KUTIPAN PILIHAN:

▬▬▬▬▬▬▬▬▬▬

Petrus Selestinus

Perbuatan MRS Penuhi Unsur Tindak Pidana Terorisme

Loading

JAKARTA (Independensi.com) – Mohammad Rizieq Shibab (MRS) dan Front Pembela Islam (FPI), melalui ujaran kebencian dan hasutan melawan institusi negara, melecehkan Tentara Nasional Indonesia (TNI) dan Polisi Republik Indonesia (Polri) sudah memenuhi unsur tindak pidana terorisme.

“Di dalam Ketentuan Umum Undang-Undang Terorisme Nomor 5 Tahun 2018, mengatur masalah ini,” kata Ketua Tim Pembela Demokrasi Indonesia, Petrus Selestinus dan pegiat media sosial, Ninoy K Karundeng, Jumat pagi, 11 Desember 2020.

▬▬▬▬▬▬▬▬▬▬

MATERI YANG DIBERIKAN:

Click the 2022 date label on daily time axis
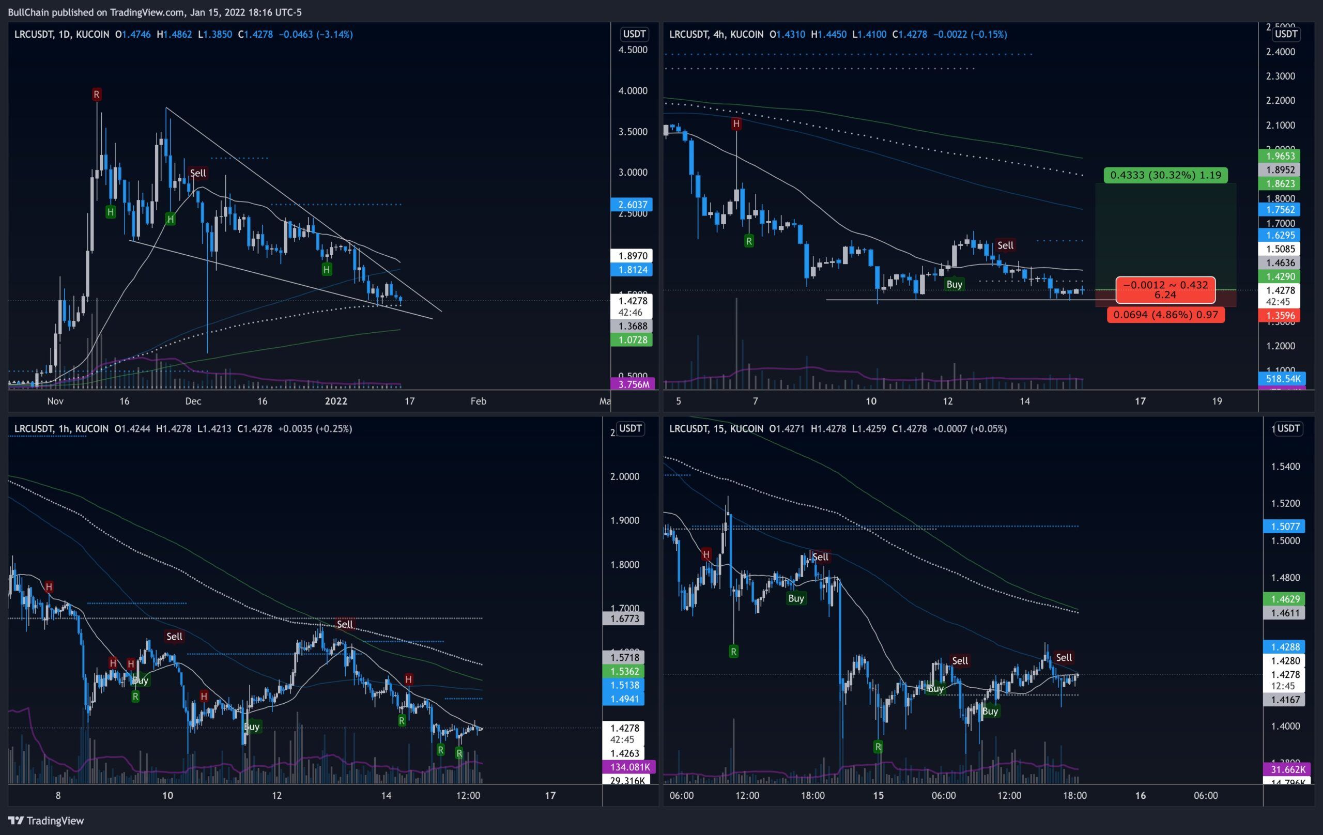The image size is (1323, 835). point(336,401)
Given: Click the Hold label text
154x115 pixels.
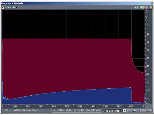Looking at the screenshot, I should click(137, 8).
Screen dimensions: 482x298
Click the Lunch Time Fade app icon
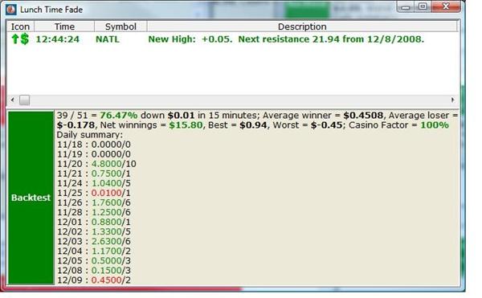click(x=10, y=10)
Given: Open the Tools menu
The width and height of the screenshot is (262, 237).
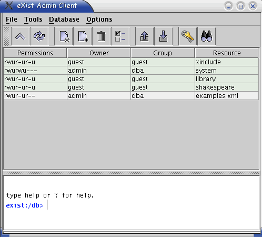Looking at the screenshot, I should [x=33, y=19].
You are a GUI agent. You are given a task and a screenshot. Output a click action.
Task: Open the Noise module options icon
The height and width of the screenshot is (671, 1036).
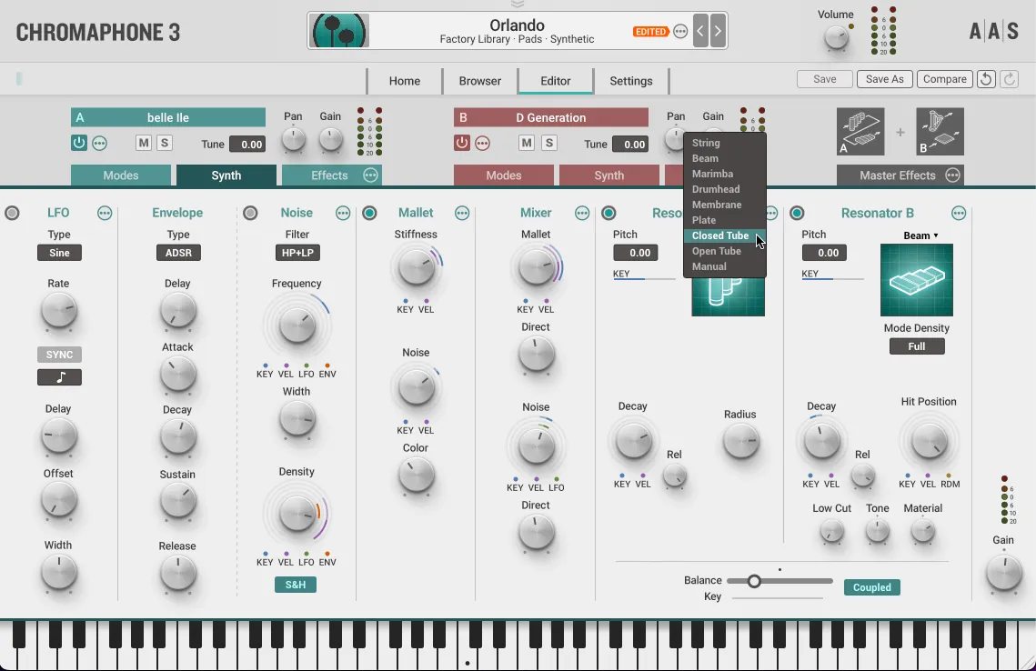pyautogui.click(x=343, y=213)
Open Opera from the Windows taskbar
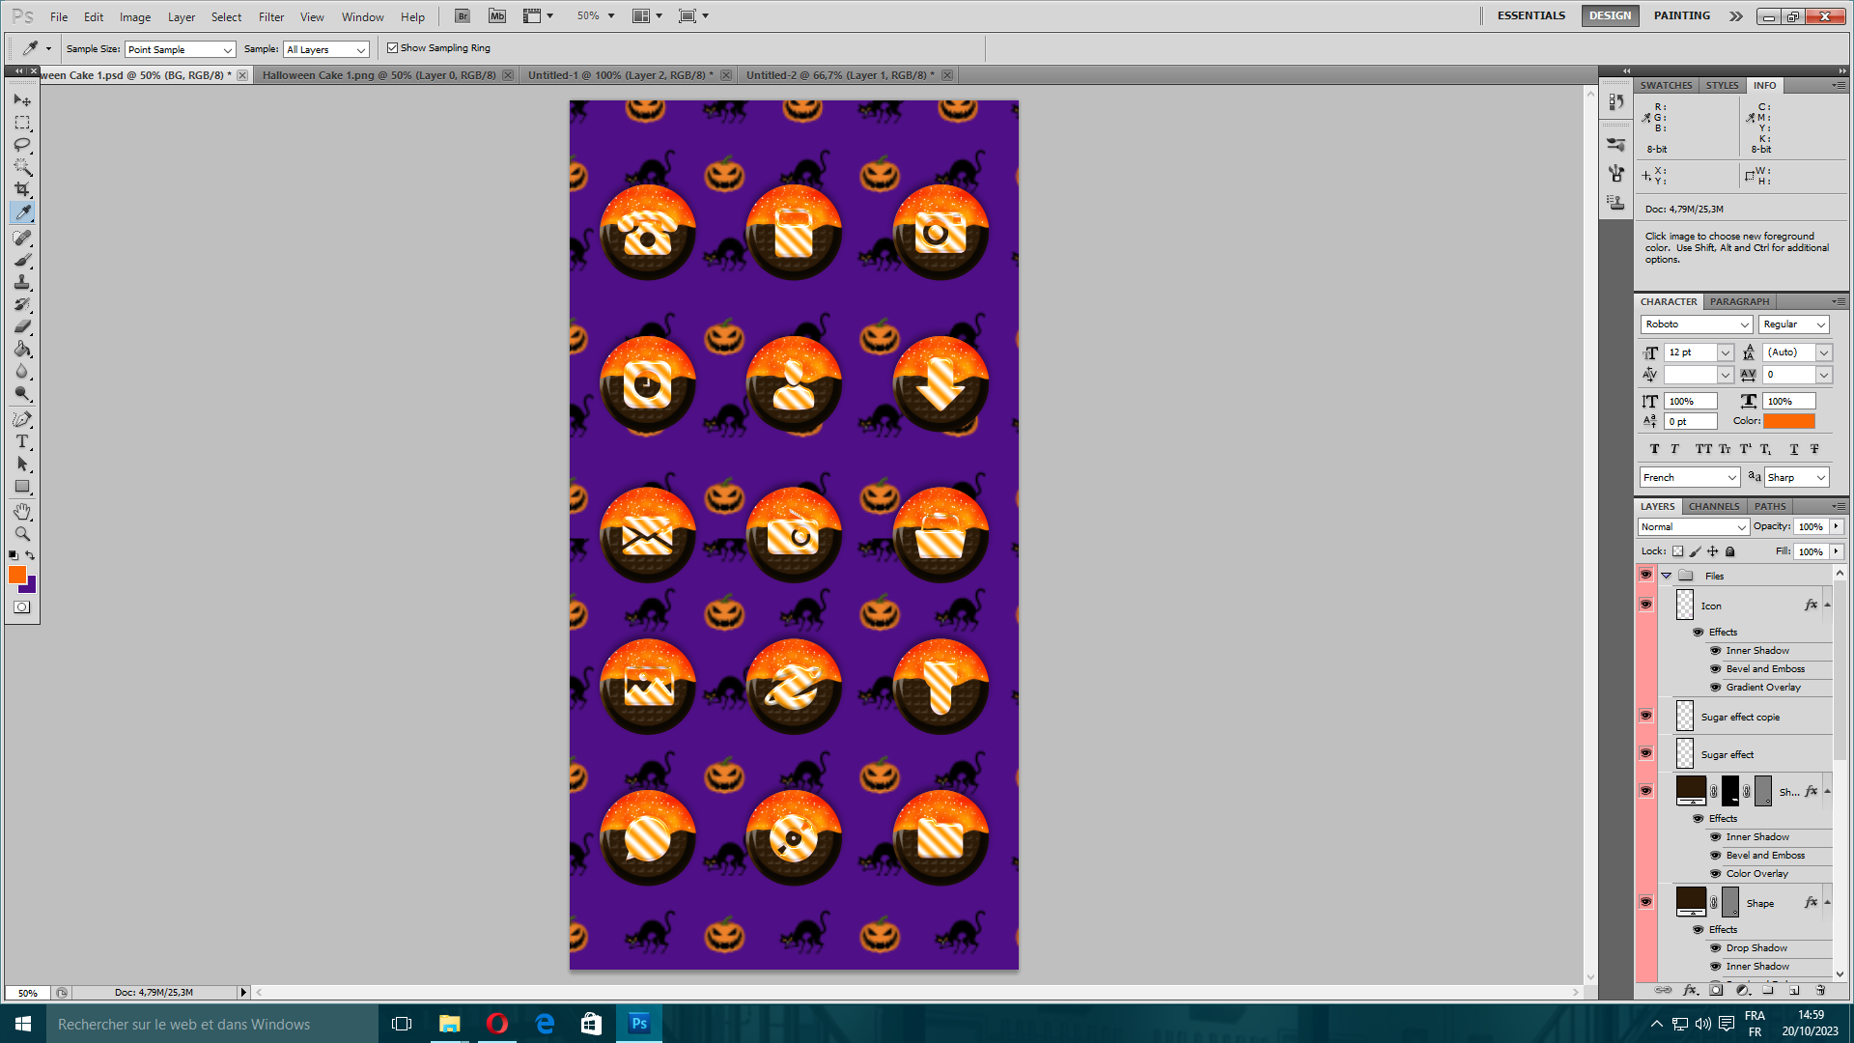1854x1043 pixels. click(497, 1024)

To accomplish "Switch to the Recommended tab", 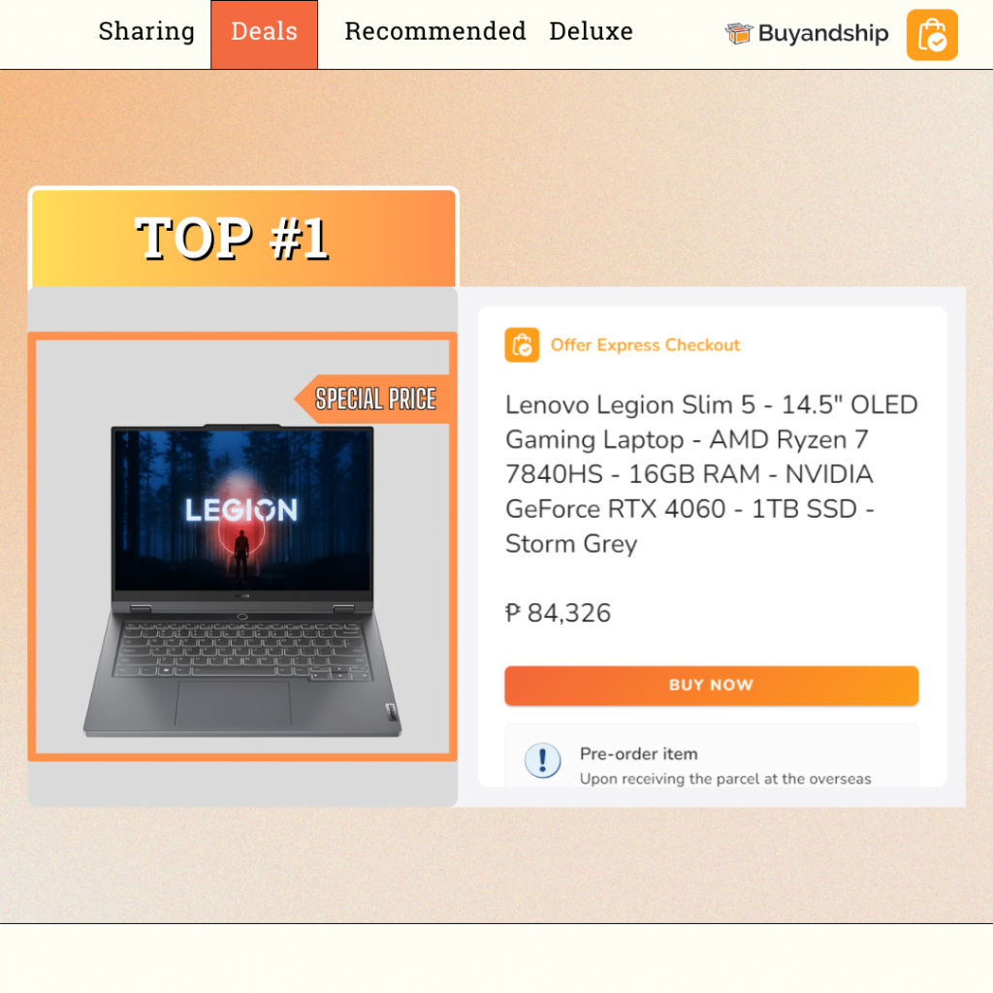I will [x=435, y=31].
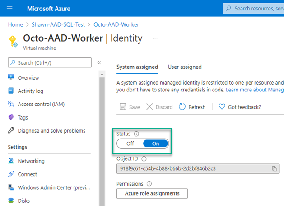Open the Overview page

pos(28,77)
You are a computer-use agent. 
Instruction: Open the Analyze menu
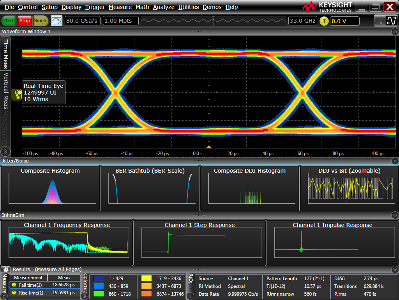tap(164, 7)
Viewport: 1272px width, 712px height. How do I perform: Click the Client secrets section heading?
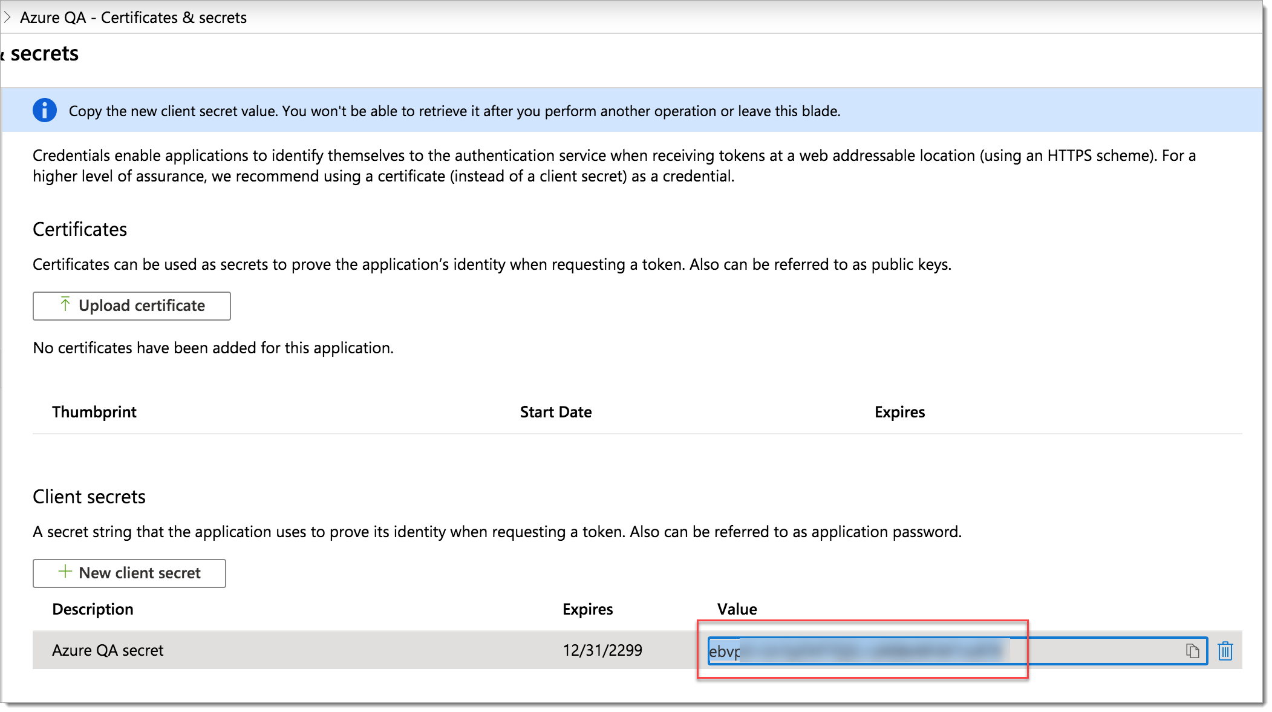(89, 497)
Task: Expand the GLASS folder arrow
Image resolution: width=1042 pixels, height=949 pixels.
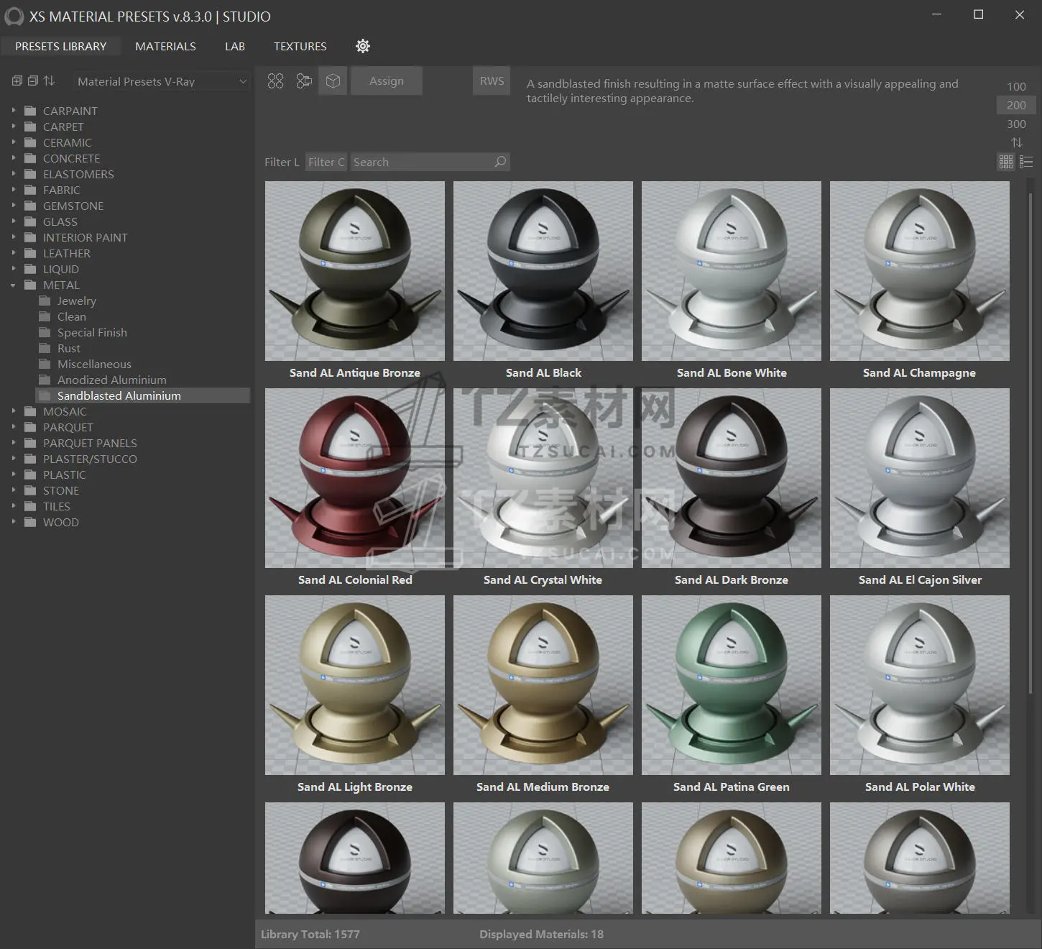Action: tap(13, 222)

▬▬▬▬▬▬▬▬▬▬

PETUNJUK DAN KETENTUAN: Tolong sebutkan setiap singkatan dalam kutipan pilihan di atas yang disertai kepanjangannya, lengkap dengan kepanjangan masing-masing.

JAWABAN TUGAS:
- MRS: Mohammad Rizieq Shibab
- FPI: Front Pembela Islam
- TNI: Tentara Nasional Indonesia
- Polri: Polisi Republik Indonesia